(Word and element locating data)

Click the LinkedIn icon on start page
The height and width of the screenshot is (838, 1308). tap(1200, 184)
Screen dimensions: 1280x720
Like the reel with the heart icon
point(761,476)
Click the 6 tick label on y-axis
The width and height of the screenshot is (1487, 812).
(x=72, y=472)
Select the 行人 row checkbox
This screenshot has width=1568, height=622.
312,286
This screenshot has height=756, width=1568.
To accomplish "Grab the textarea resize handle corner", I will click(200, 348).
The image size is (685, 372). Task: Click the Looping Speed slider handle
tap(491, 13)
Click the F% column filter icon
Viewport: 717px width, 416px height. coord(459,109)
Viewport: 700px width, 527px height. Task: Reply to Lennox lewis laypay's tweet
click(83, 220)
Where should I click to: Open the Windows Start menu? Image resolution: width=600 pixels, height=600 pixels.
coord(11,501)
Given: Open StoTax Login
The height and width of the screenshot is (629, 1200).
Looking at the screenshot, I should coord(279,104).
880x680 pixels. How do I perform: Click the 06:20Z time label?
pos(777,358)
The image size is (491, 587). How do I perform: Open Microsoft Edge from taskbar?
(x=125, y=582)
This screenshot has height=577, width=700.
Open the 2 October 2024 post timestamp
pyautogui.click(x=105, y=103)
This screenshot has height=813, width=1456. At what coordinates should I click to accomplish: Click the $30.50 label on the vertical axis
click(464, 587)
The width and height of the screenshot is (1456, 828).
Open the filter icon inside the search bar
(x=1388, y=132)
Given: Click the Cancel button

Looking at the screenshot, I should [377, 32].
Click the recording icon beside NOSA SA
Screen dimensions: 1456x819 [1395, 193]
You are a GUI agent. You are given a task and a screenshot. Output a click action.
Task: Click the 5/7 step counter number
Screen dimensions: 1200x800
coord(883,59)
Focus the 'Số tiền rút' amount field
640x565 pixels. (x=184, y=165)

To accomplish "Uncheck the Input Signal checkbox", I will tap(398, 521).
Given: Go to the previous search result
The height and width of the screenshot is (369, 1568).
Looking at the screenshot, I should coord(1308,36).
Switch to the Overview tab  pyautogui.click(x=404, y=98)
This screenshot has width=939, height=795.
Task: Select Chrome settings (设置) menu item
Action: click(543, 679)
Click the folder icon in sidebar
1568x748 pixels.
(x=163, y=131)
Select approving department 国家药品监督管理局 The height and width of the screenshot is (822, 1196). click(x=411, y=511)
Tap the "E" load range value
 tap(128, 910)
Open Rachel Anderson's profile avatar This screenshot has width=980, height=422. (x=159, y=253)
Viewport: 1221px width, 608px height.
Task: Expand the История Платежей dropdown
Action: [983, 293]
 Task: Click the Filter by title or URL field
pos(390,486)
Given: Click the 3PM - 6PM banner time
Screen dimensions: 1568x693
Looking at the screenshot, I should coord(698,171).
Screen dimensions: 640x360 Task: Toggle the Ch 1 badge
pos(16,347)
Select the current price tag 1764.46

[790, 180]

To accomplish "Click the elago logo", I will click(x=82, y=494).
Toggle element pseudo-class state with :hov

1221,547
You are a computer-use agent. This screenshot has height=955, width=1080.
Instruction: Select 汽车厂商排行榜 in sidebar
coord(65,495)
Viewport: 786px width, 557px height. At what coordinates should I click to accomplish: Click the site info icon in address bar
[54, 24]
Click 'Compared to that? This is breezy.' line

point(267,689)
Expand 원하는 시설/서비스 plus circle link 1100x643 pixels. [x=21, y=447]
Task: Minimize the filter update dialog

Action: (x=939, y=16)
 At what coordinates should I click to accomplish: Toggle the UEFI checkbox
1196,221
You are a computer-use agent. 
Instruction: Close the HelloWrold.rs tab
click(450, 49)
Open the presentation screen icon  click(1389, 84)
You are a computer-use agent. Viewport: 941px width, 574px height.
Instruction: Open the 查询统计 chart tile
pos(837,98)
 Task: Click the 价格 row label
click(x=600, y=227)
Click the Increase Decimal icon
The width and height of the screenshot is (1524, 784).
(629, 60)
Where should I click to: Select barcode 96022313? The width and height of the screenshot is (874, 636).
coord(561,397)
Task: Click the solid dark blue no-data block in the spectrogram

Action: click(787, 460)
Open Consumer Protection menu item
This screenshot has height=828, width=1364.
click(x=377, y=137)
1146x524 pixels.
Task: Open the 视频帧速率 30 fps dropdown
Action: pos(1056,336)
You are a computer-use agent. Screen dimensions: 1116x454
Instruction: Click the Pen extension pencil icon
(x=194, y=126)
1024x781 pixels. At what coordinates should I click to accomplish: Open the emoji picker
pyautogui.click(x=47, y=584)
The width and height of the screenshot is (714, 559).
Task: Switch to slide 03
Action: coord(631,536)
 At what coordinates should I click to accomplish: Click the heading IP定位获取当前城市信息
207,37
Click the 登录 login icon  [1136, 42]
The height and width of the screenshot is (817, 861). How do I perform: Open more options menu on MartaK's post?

Directive
Render all the records above as a Markdown table with two columns, No. and Line, numbering each non-blank line and skipping blank ones.

Completed exercise
| No. | Line |
|---|---|
| 1 | Click the LinkedIn icon on start page |
| 2 | The height and width of the screenshot is (838, 1308). tap(1200, 184) |
| 3 | Screen dimensions: 1280x720 |
| 4 | Like the reel with the heart icon |
| 5 | point(761,476) |
| 6 | Click the 6 tick label on y-axis |
| 7 | The width and height of the screenshot is (1487, 812). |
| 8 | (x=72, y=472) |
| 9 | Select the 行人 row checkbox |
| 10 | This screenshot has width=1568, height=622. |
| 11 | 312,286 |
| 12 | This screenshot has height=756, width=1568. |
| 13 | To accomplish "Grab the textarea resize handle corner", I will click(200, 348). |
| 14 | The image size is (685, 372). Task: Click the Looping Speed slider handle |
| 15 | tap(491, 13) |
| 16 | Click the F% column filter icon |
| 17 | Viewport: 717px width, 416px height. coord(459,109) |
| 18 | Viewport: 700px width, 527px height. Task: Reply to Lennox lewis laypay's tweet |
| 19 | click(83, 220) |
| 20 | Where should I click to: Open the Windows Start menu? Image resolution: width=600 pixels, height=600 pixels. |
| 21 | coord(11,501) |
| 22 | Given: Open StoTax Login |
| 23 | The height and width of the screenshot is (629, 1200). |
| 24 | Looking at the screenshot, I should coord(279,104). |
| 25 | 880x680 pixels. How do I perform: Click the 06:20Z time label? |
| 26 | pos(777,358) |
| 27 | The image size is (491, 587). How do I perform: Open Microsoft Edge from taskbar? |
| 28 | (x=125, y=582) |
| 29 | This screenshot has height=577, width=700. |
| 30 | Open the 2 October 2024 post timestamp |
| 31 | pyautogui.click(x=105, y=103) |
| 32 | This screenshot has height=813, width=1456. At what coordinates should I click to accomplish: Click the $30.50 label on the vertical axis |
| 33 | click(464, 587) |
| 34 | The width and height of the screenshot is (1456, 828). |
| 35 | Open the filter icon inside the search bar |
| 36 | (x=1388, y=132) |
| 37 | Given: Click the Cancel button |
| 38 | Looking at the screenshot, I should [377, 32]. |
| 39 | Click the recording icon beside NOSA SA |
| 40 | Screen dimensions: 1456x819 [1395, 193] |
| 41 | You are a GUI agent. You are given a task and a screenshot. Output a click action. |
| 42 | Task: Click the 5/7 step counter number |
| 43 | Screen dimensions: 1200x800 |
| 44 | coord(883,59) |
| 45 | Focus the 'Số tiền rút' amount field |
| 46 | 640x565 pixels. (x=184, y=165) |
| 47 | To accomplish "Uncheck the Input Signal checkbox", I will tap(398, 521). |
| 48 | Given: Go to the previous search result |
| 49 | The height and width of the screenshot is (369, 1568). |
| 50 | Looking at the screenshot, I should coord(1308,36). |
| 51 | Switch to the Overview tab  pyautogui.click(x=404, y=98) |
| 52 | This screenshot has width=939, height=795. |
| 53 | Task: Select Chrome settings (设置) menu item |
| 54 | Action: click(543, 679) |
| 55 | Click the folder icon in sidebar |
| 56 | 1568x748 pixels. |
| 57 | (x=163, y=131) |
| 58 | Select approving department 国家药品监督管理局 The height and width of the screenshot is (822, 1196). click(x=411, y=511) |
| 59 | Tap the "E" load range value |
| 60 |  tap(128, 910) |
| 61 | Open Rachel Anderson's profile avatar This screenshot has width=980, height=422. (x=159, y=253) |
| 62 | Viewport: 1221px width, 608px height. |
| 63 | Task: Expand the История Платежей dropdown |
| 64 | Action: [983, 293] |
| 65 |  Task: Click the Filter by title or URL field |
| 66 | pos(390,486) |
| 67 | Given: Click the 3PM - 6PM banner time |
| 68 | Screen dimensions: 1568x693 |
| 69 | Looking at the screenshot, I should coord(698,171). |
| 70 | Screen dimensions: 640x360 Task: Toggle the Ch 1 badge |
| 71 | pos(16,347) |
| 72 | Select the current price tag 1764.46 |
| 73 | [790, 180] |
| 74 | To accomplish "Click the elago logo", I will click(x=82, y=494). |
| 75 | Toggle element pseudo-class state with :hov |
| 76 | 1221,547 |
| 77 | You are a computer-use agent. This screenshot has height=955, width=1080. |
| 78 | Instruction: Select 汽车厂商排行榜 in sidebar |
| 79 | coord(65,495) |
| 80 | Viewport: 786px width, 557px height. At what coordinates should I click to accomplish: Click the site info icon in address bar |
| 81 | [54, 24] |
| 82 | Click 'Compared to that? This is breezy.' line |
| 83 | point(267,689) |
| 84 | Expand 원하는 시설/서비스 plus circle link 1100x643 pixels. [x=21, y=447] |
| 85 | Task: Minimize the filter update dialog |
| 86 | Action: (x=939, y=16) |
| 87 |  At what coordinates should I click to accomplish: Toggle the UEFI checkbox |
| 88 | 1196,221 |
| 89 | You are a computer-use agent.  |
| 90 | Instruction: Close the HelloWrold.rs tab |
| 91 | click(450, 49) |
| 92 | Open the presentation screen icon  click(1389, 84) |
| 93 | You are a computer-use agent. Viewport: 941px width, 574px height. |
| 94 | Instruction: Open the 查询统计 chart tile |
| 95 | pos(837,98) |
| 96 |  Task: Click the 价格 row label |
| 97 | click(x=600, y=227) |
| 98 | Click the Increase Decimal icon |
| 99 | The width and height of the screenshot is (1524, 784). |
| 100 | (629, 60) |
| 101 | Where should I click to: Select barcode 96022313? The width and height of the screenshot is (874, 636). |
| 102 | coord(561,397) |
| 103 | Task: Click the solid dark blue no-data block in the spectrogram |
| 104 | Action: click(787, 460) |
| 105 | Open Consumer Protection menu item |
| 106 | This screenshot has height=828, width=1364. |
| 107 | click(x=377, y=137) |
| 108 | 1146x524 pixels. |
| 109 | Task: Open the 视频帧速率 30 fps dropdown |
| 110 | Action: pos(1056,336) |
| 111 | You are a computer-use agent. Screen dimensions: 1116x454 |
| 112 | Instruction: Click the Pen extension pencil icon |
| 113 | (x=194, y=126) |
| 114 | 1024x781 pixels. At what coordinates should I click to accomplish: Open the emoji picker |
| 115 | pyautogui.click(x=47, y=584) |
| 116 | The width and height of the screenshot is (714, 559). |
| 117 | Task: Switch to slide 03 |
| 118 | Action: coord(631,536) |
| 119 |  At what coordinates should I click to accomplish: Click the heading IP定位获取当前城市信息 |
| 120 | 207,37 |
| 121 | Click the 登录 login icon  [1136, 42] |
| 122 | The height and width of the screenshot is (817, 861). How do I perform: Open more options menu on MartaK's post? |